Il Signore degli Anelli? Non va bene. In Svezia valutano i film con “l’indice gender” (e fa niente se sono delle boiate)

Introdotto in Svezia il “Bechdel test”. Un film è valido se risponde a questo criterio: «Ci sono almeno due donne, di cui si conosce il nome e che parlano tra loro di qualcosa che non siano gli uomini»

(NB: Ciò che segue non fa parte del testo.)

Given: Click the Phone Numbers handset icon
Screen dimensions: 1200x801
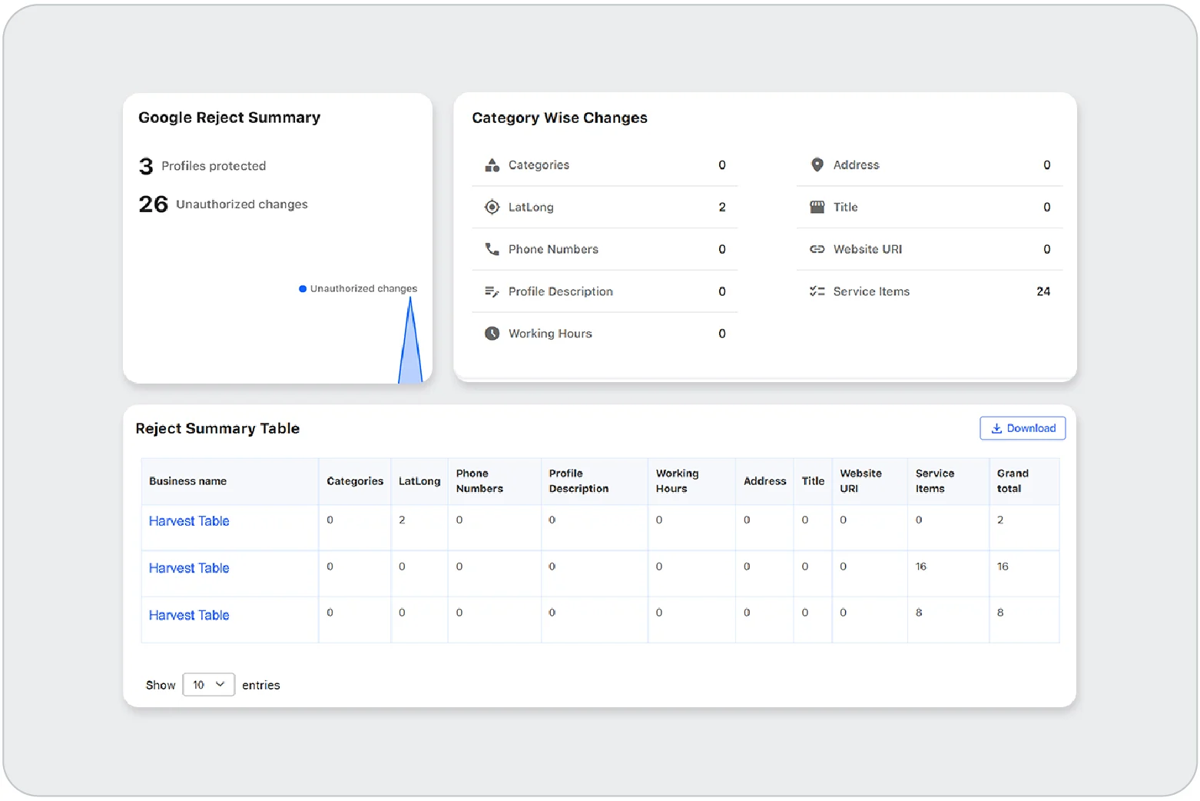Looking at the screenshot, I should click(492, 249).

Come si fa a sapere se un film si presta alla discriminazione di genere e non fa abbastanza attenzione alle donne rispetto all’universo maschile? Non c’entrano il numero di nudità esposte o di battute volgari contenute nella sceneggiatura, basta che venga rispettata una nuova regola aurea che molti cinema svedesi hanno deciso di considerare quando trasmettono in sala un film.

REGOLA AUREA. La regola aurea in questione dice così: perché un film superi in modo eccellente il cosiddetto “Bechdel test” ci devono essere almeno due donne, di cui si conosce il nome e che parlano tra loro di qualcosa che non siano gli uomini. «L’intera trilogia del Signore degli anelli o di Star Wars non passa questo test. E neanche Pulp Fiction», afferma al Guardian il direttore di Bio Rio, Ellen Tejle, un cinema molto in voga a Stoccolma che ha lanciato l’iniziativa. «L’obiettivo dell’iniziativa è quello di vedere più storie al femminile nelle nostre sale».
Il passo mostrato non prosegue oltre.